Mexico opposes U.S. plan to make it take asylum seekers -document, source

MEXICO CITY, July 12 (Reuters) – Mexico is opposed to a U.S. request to make people seeking asylum in the United States apply in Mexico instead, according to a source and a briefing note, in a setback to U.S. efforts to deepen cooperation on immigration before a leftist president takes office.

U.S. officials believe a deal known as a “Safe Third Country Agreement,” could prove a deterrent to thousands of Central Americans who travel through Mexico each year to seek U.S. asylum, clogging immigration courts and causing a headache for U.S. President Donald Trump’s administration.

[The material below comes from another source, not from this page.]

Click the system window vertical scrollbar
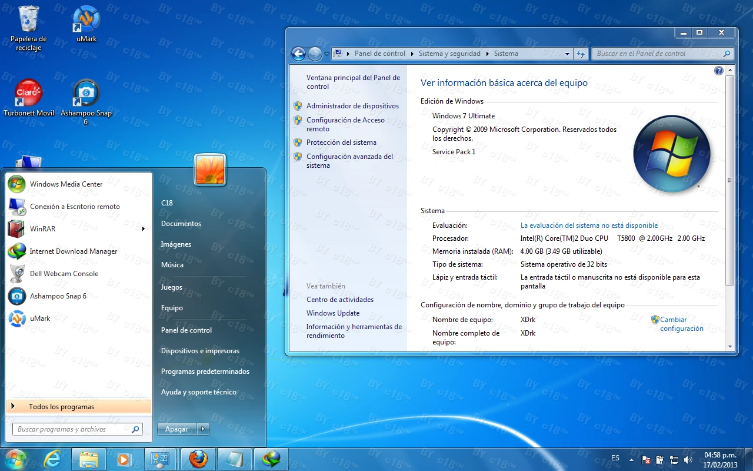This screenshot has width=753, height=471. [x=730, y=180]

Yet despite growing U.S. pressure for it to accept the treaty, Mexico views the proposal as a red line it will not cross, according to the briefing note prepared for Foreign Minister Luis Videgaray for a meeting he had with U.S. Homeland Security Secretary Kirstjen Nielsen in Guatemala on Tuesday.

“Mexico is not in the position to accept a safe third country agreement, as the United States has proposed on previous occasions,” the note says.

“Mexico has made a significant effort to provide Central Americans detained on (Mexico’s) southern border with greater information on asylum, and recently adopted measures which allow asylum applicants to work while their case is resolved.”

The safe third country proposal would force asylum-seekers who arrive at the U.S. land border via Mexico to apply to stay in Mexico, likely as refugees south of the border.

Many of the 2,000 or so foreign children taken from their parents recently under Trump’s zero-tolerance policy against illegal immigration were separated from parents seeking asylum in the United States.